Ask News.YC: What sort of things do you do when you're so bummed you can't be productive? - palish

What's your guilty pleasure?
======
palish
I try to minimize the rebound time. One thing that helps me with that is to
reread Paul's essays. (Is it bad to admit that? It must look like kissing up.
Whatever, I don't care.) They're short enough that I can sit down with one and
tell myself "Okay, when you're done, get back to what you need to do." I feel
sort of.. revitalized afterwards.

------
donna
Head down to the Ferry Building; that's where the summer sun shines in SF.
Indulge in a glass of red wine and watch people.

------
dood
Change of context: book, film, game, chat... Preferably something that keep
the brain ticking over, but allows the 'work' parts to take a rest.

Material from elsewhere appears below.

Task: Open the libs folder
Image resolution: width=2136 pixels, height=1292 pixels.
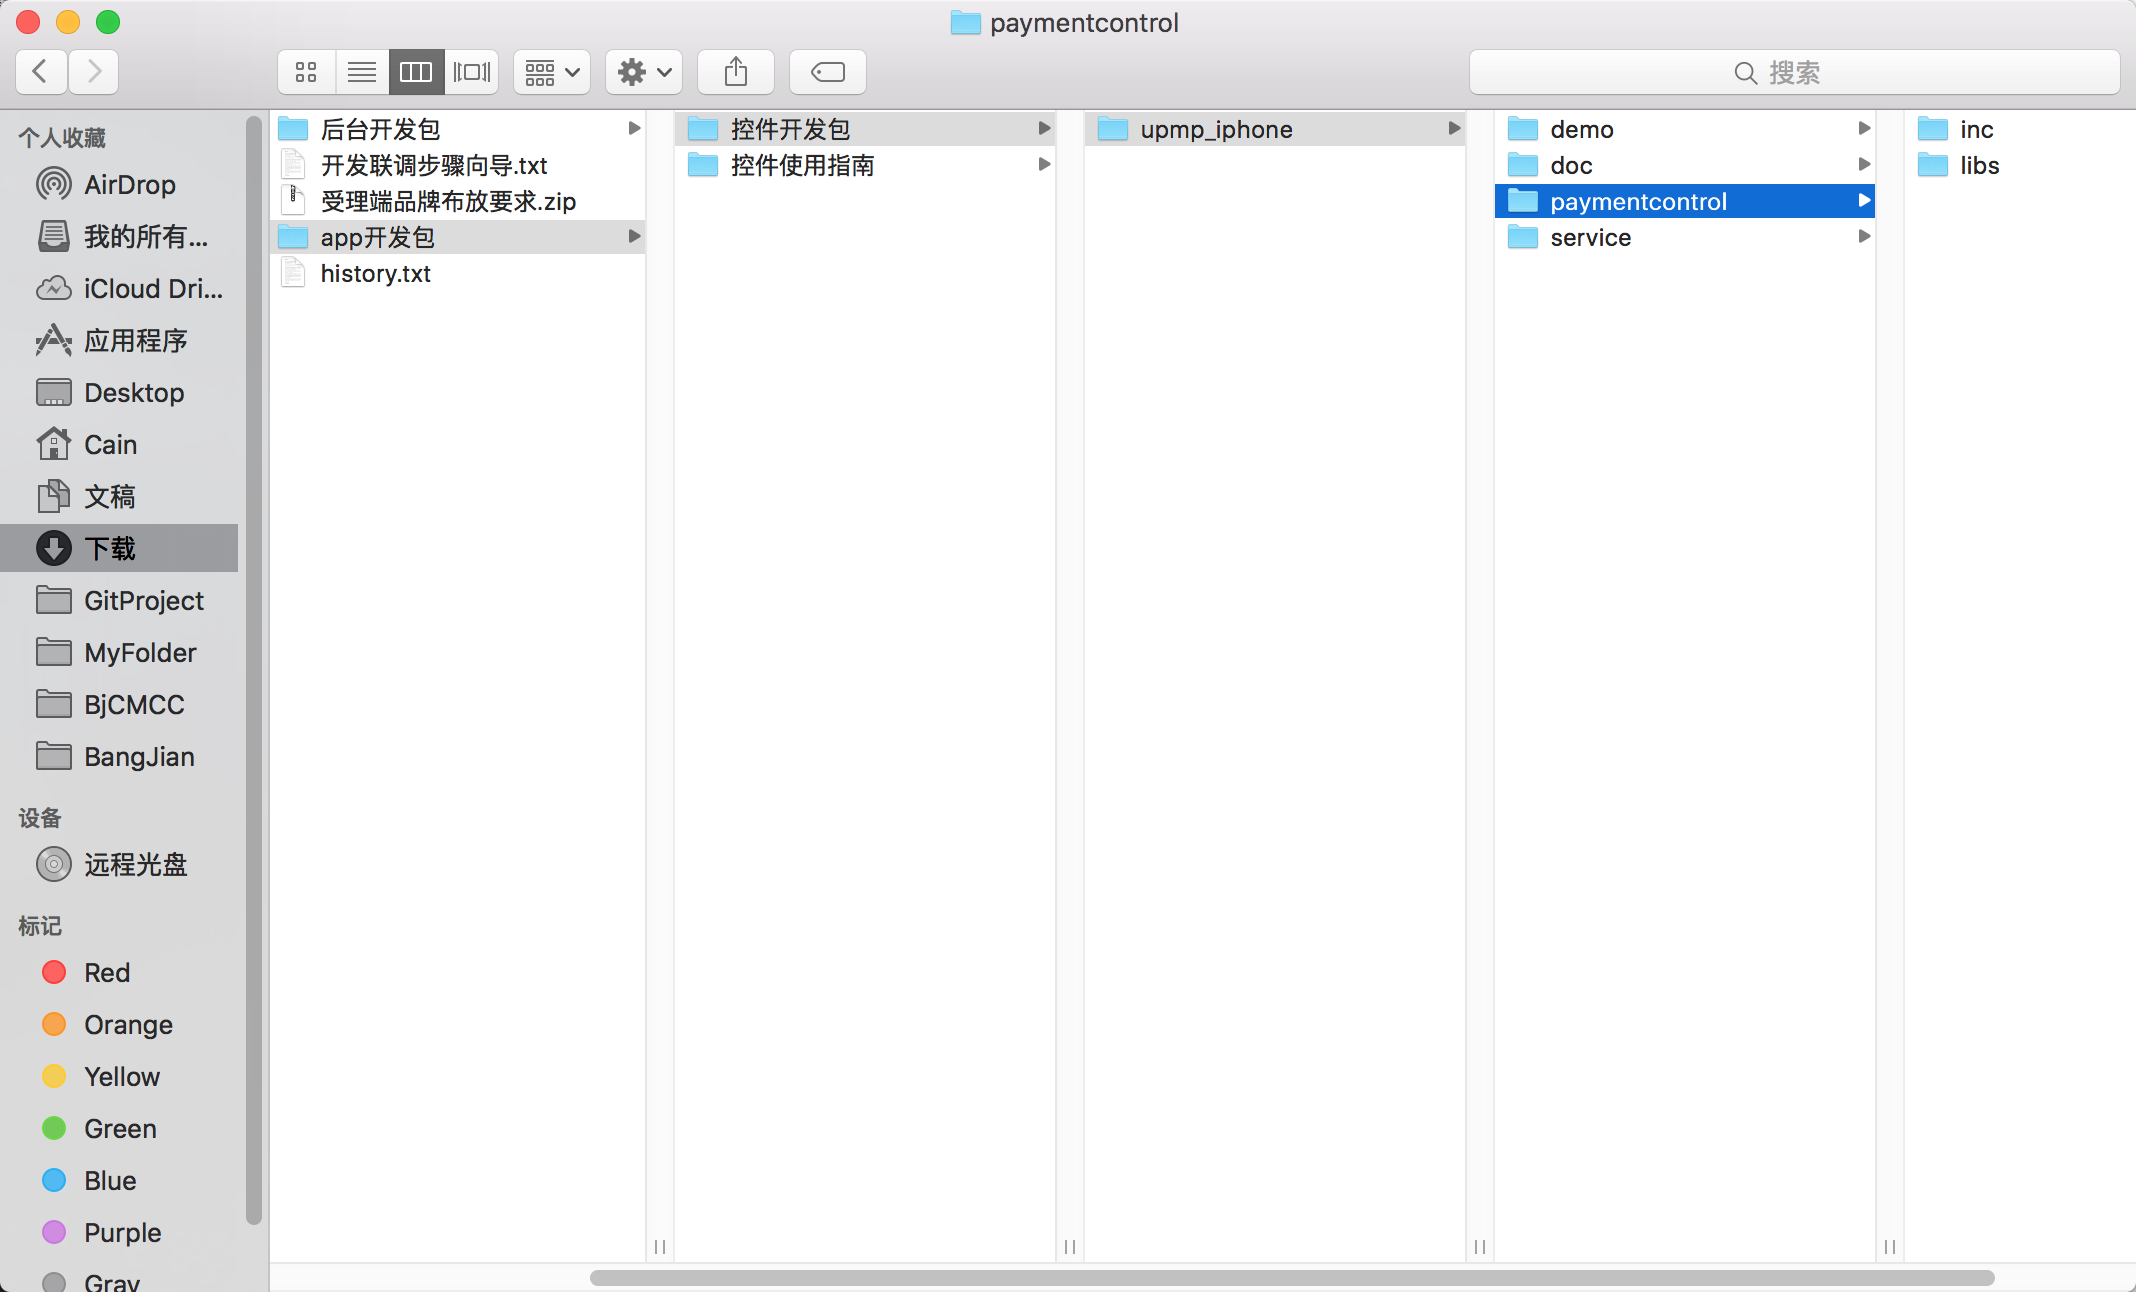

Oh, and
virtually any kind of exercise.

------
thingsilearned
[http://thingsilearned.wordpress.com/2007/07/18/unconventiona...](http://thingsilearned.wordpress.com/2007/07/18/unconventional-
motivation-techniques/)

------
iamyoohoo
Read News.YC

------
s_baar
Star Fox 64. (Do a barrel roll!)

------
german
Start talking to my co-founder and start getting new ideas (away from the
computer)

------
sherman
Taking a quick nap, shower, or exercising helps me rejuvenate.

------
farmer
Go running.